• Sunulan Alıntı:

Bir yanda Dardenne kardeşlerin Cannes’dan Jüri Özel Ödülü’nü almış yeni başyapıtları Bisikletli Çocuk, bir yanda Polanski’nin sarsıcı hikayesi ve sıkı bir oyuncu kadrosuyla merak uyandıran son filmi Vahşet Tanrısı, bir yanda da 90’lar sol hareketine yakından bakan Aşk ve Devrim bu haftanın mutlaka izlenmesi gereken filmleri. Guy Ritchie’nin tadı damağımızda kalan yeni Sherlock Holmes’unu da unutmayalım tabi...
Dardenne’ler umut veriyor
Bisikletli Çocuk
The Kid With A Bike
Yönetmen: Jean-Pierre
& Luc Dardenne
2011/Belçika-Fransa-İtalya/87’
Coen’lerle birlikte sinemanın en yaratıcı kardeşleri olan Dardenne’lerin Cannes’da Jüri Büyük Ödülü’nü Nuri Bilge Ceylan’ın Bir Zamanlar Anadolu’da filmiyle paylaşan filmleri Bisikletli Çocuk, yalnızca haftanın değil bitmeye ramak kalmış yılın da en iyilerinden biri.

• Verilen Kayıtlar:
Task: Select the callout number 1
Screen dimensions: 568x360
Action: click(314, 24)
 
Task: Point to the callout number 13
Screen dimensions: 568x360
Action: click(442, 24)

• Hedefler:
a. Haftanın filmlerini tanıtan yazıya göre Bisikletli Çocuk hangi ülkelerin ortak yapımıdır?
b. Haftanın filmlerini tanıtan yazıyı son cümlesinden sonra devam ettiriniz.

• Görev Bazında Sonuçlar:
a. Belçika, Fransa ve İtalya.

b.
Film, Dardenne’lerin pek sevdiği bir hikayeyi, tek başına büyümeye çalışan ve hayatla dip dibe duran bir çocuğun başından geçenleri anlatıyor. Babası tarafından yetimhaneye bırakılan 11 yaşındaki Cyril, eski günlerdeki gibi babasıyla, evde yaşamanın hayallerini kurmaktadır. Ancak bu hayal babasının geride hiçbir iz bırakmadan ortadan kaybolmasıyla bozulur. Cyril’ın iki amacı vardır artık: Babasını bulmak ve kırmızı bisikletine kavuşmak.
Özellikle Cyril’i oynayan Thomas Doret’nin oyunculuğuna hayran olacağınız film, hüzünlü olduğu kadar Dardenne kardeşlerin sinemasında zor rastlayacağınız bir iyimserlik ve umut taşıyor. Özellikle 90’ların en iyi filmlerinden biri olan Rosetta’yı (1999) ve Oğul’u (Le fils, 2002) izledikten sonra yaşadığımız duygusal çöküntüleri hatırlayınca Bisikletli Çocuk’u “kendini iyi hisset filmi” sanmak oldukça mümkün! Hiçbir zaman fire vermedikleri sinema kariyerlerinin hala dimdik ayakta durduğunu görmenin rahatlatan duygusunu da ekleyince bir Dardenne’ler filminden gülümseyen yüzle ayrılmanın şaşkınlığını atmak kolay olmuyor. Sevdiğimiz pek çok yönetmenin yaşlandıkça saçmaladığını düşününce Belçikalı kardeşlerin bu iyimserliği bize de bulaşıyor ve umut veriyor.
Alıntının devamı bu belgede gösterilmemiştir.